The ball 14 is inserted with the width direction of the ball 14 aligned with the width direction of the groove of the shoe 16, and the ball is contained in the shoe by rotating the axis around the center of the concave surface of the ball thrown inside the shoe 16. Finally, the longitudinal end of the outer diameter part of the shoe 16 is tapered to be effective in forming an oil film on the sliding part in consideration of sliding characteristics. The angle of this taper is 5° to 456°.

Further, although the outer shape of the shoe in FIG. 2 is shown to be cylindrical, it is possible and effective to integrate the shoe of the present invention even if it is oval or rectangular, as long as a sliding groove is formed to guide the shoe. It goes without saying that there is.

Although the embodiment shown in FIG. 1 is a variable capacity single swash plate compressor, it goes without saying that a fixed capacity single swash plate compressor is also effective.

・1. 〔Effect of the invention〕 .

According to the present invention, the assemblability of the compressor is improved, and since each shoe is not free, the shoe itself moves along the sliding groove, and there is no flapping phenomenon unlike with a two-part shoe, and no abnormal noise is generated. I was able to reduce the potential.

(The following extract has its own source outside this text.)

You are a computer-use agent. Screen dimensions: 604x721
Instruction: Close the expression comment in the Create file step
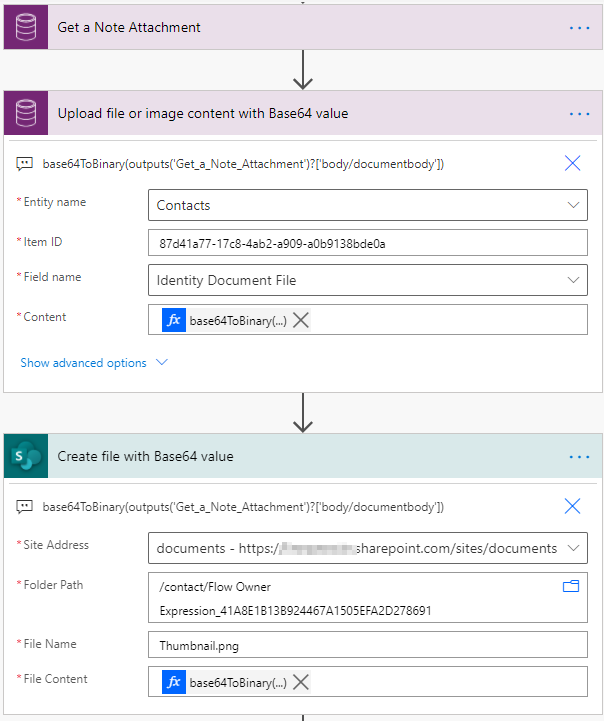pyautogui.click(x=573, y=506)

[Brief explanation of drawings]

Figure 1 is a vertical sectional view including the detent mechanism of the compressor;
The figure is a perspective view showing a method of assembling the shoe and the ball.

Claims (2)

[Claims] 1. includes a shaft pivotally mounted within the cylinder block;
a plurality of cylinder bores formed substantially parallel to the axis of the shaft, a piston being drivingly connected to reciprocate within the cylinder bore;
In response to the rotation of the shaft, the journal has a journal that rotates at a certain angle with respect to the shaft, and a piston support that generates a rocking motion depending on the inclination angle of the journal, and a spherical surface to prevent rotation of the piston support. A compressor having a rotation stopper composed of a ball and a shoe of sliding parts, characterized in that the shoe is integrated. 2. The compressor according to claim 1, wherein the shoe is provided with a relief groove width that is greater than the width of the ball.